> **Given task A**: Copy out the records word for word, from their first line through the line that contains "Yellow (789, 427)".
> **Given task B**: Pick up the article on the proposed Captain John Smith trail in the Chesapeake Bay where it stops, and keep writing.

Federal trail would honor bay explorer


In 1608, Capt. John Smith and a couple dozen hardy souls left Jamestown in an open shallop and paddled up the Chesapeake Bay. Though they never found a river route to the Pacific, they did discover a waterway flush with vibrant native peoples and packed with enough crabs and oysters to erase memories of a starving colony back home.

Nearly 400 years later, Smith's route -- all 3,000 miles of it -- could be on its way to becoming the nation's first national water trail.

The U.S. senators from Maryland, Virginia and Delaware have introduced legislation to create the Captain John Smith Chesapeake National Historic Trail, Sen. Paul S. Sarbanes announced yesterday. If approved, the trail would become the third-longest in a federal system that includes the Lewis and Clark Trail across the Louisiana Territory.

Lawmakers and environmentalists gathered yesterday in front of a replica of Smith's boat at the Maryland Science Center in Baltimore to promote the Smith trail proposal. Last year, President Bush signed a law authorizing the National Park Service to study the feasibility of the plan.

The study hasn't been completed, but lawmakers are hoping to push the bill along anyway; they expect the National Park Service will agree the trail should be marked in the bay and its tributaries. Their hope is that Congress will pass the legislation before it adjourns in October so the trail can be done by 2008, when Jamestown celebrates the 400th anniversary of Smith's expedition.

"This is a way to reach back into history 400 years and find a touchstone that will let us reach out to all Americans and celebrate the Chesapeake Bay," said Patrick Noonan, founder of the Conservation Fund. "There is more history in the Chesapeake Bay region than any region in the United States, but it's an undiscovered history."

> **Available data**:

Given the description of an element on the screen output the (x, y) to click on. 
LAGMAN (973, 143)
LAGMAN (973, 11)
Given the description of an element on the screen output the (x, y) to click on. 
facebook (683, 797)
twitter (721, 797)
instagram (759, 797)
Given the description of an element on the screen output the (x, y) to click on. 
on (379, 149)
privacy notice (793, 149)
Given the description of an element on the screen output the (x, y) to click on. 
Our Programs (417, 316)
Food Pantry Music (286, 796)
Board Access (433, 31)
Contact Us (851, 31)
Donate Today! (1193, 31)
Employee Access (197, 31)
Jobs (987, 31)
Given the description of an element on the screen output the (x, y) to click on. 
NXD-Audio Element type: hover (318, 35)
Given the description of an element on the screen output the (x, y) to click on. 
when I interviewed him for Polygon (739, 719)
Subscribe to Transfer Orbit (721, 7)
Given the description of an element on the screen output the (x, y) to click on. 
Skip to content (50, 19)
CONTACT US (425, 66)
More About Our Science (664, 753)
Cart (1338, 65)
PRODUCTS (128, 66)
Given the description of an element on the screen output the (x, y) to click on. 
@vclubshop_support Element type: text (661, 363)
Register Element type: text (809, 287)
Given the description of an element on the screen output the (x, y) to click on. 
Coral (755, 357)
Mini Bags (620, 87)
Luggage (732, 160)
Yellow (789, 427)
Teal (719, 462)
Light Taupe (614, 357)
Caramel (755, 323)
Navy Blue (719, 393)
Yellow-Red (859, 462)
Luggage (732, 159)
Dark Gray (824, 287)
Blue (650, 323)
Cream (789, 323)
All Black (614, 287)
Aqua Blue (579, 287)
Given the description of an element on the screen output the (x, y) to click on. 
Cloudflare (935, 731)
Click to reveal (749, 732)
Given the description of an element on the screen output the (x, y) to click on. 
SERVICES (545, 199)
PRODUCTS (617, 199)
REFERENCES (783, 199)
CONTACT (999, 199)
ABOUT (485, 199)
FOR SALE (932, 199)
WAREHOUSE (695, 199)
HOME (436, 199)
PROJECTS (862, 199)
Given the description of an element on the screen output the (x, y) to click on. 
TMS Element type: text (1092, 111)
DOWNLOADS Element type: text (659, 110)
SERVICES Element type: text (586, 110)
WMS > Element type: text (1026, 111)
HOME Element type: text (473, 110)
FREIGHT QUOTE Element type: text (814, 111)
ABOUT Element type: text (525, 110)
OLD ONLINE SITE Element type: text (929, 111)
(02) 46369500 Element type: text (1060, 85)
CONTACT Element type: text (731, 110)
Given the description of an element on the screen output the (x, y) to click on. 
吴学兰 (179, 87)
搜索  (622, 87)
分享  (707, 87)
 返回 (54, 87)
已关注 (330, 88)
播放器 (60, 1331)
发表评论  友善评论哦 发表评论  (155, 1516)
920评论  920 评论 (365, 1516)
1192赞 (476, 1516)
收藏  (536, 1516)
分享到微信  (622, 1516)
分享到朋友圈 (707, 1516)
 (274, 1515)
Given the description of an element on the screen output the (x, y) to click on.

> **Exercise answer A**:
Given the description of an element on the screen output the (x, y) to click on. 
LAGMAN (973, 143)
LAGMAN (973, 11)
Given the description of an element on the screen output the (x, y) to click on. 
facebook (683, 797)
twitter (721, 797)
instagram (759, 797)
Given the description of an element on the screen output the (x, y) to click on. 
on (379, 149)
privacy notice (793, 149)
Given the description of an element on the screen output the (x, y) to click on. 
Our Programs (417, 316)
Food Pantry Music (286, 796)
Board Access (433, 31)
Contact Us (851, 31)
Donate Today! (1193, 31)
Employee Access (197, 31)
Jobs (987, 31)
Given the description of an element on the screen output the (x, y) to click on. 
NXD-Audio Element type: hover (318, 35)
Given the description of an element on the screen output the (x, y) to click on. 
when I interviewed him for Polygon (739, 719)
Subscribe to Transfer Orbit (721, 7)
Given the description of an element on the screen output the (x, y) to click on. 
Skip to content (50, 19)
CONTACT US (425, 66)
More About Our Science (664, 753)
Cart (1338, 65)
PRODUCTS (128, 66)
Given the description of an element on the screen output the (x, y) to click on. 
@vclubshop_support Element type: text (661, 363)
Register Element type: text (809, 287)
Given the description of an element on the screen output the (x, y) to click on. 
Coral (755, 357)
Mini Bags (620, 87)
Luggage (732, 160)
Yellow (789, 427)

> **Exercise answer B**:
For the trail, buoys would mark off portions of Smith's journey and signs on land would tell the history. Using Smith's detailed maps and notes, the park service would create educational materials. Smith completed two long journeys around the bay and up and down its tributaries in his shallop, a 30-foot craft made of white oak and propelled by oar and sail.

When Noonan first broached the subject of a water trail, many were skeptical. A move to turn the Chesapeake Bay into a national park fizzled last year, in part because of the cost. But Noonan figured the water trail wouldn't cost much money. It would be in the publicly owned bay and there's plenty of public access to the water throughout Maryland, Virginia and Delaware.

He enlisted the National Geographic Society to put together maps based on Smith's records. He received public support from the Chesapeake Bay Foundation and the Garden Club of America. And he helped pave the way for a Chestertown company to replicate the shallop.

Now Noonan envisions a completely 21st-century John Smith experience. Before they set out for the trail, paddlers could download maps from National Geographic Society's Web site. When they arrive at a noteworthy site, "talking" buoys -- programmed by the National Oceanic and Atmospheric Administration -- would tell them about it.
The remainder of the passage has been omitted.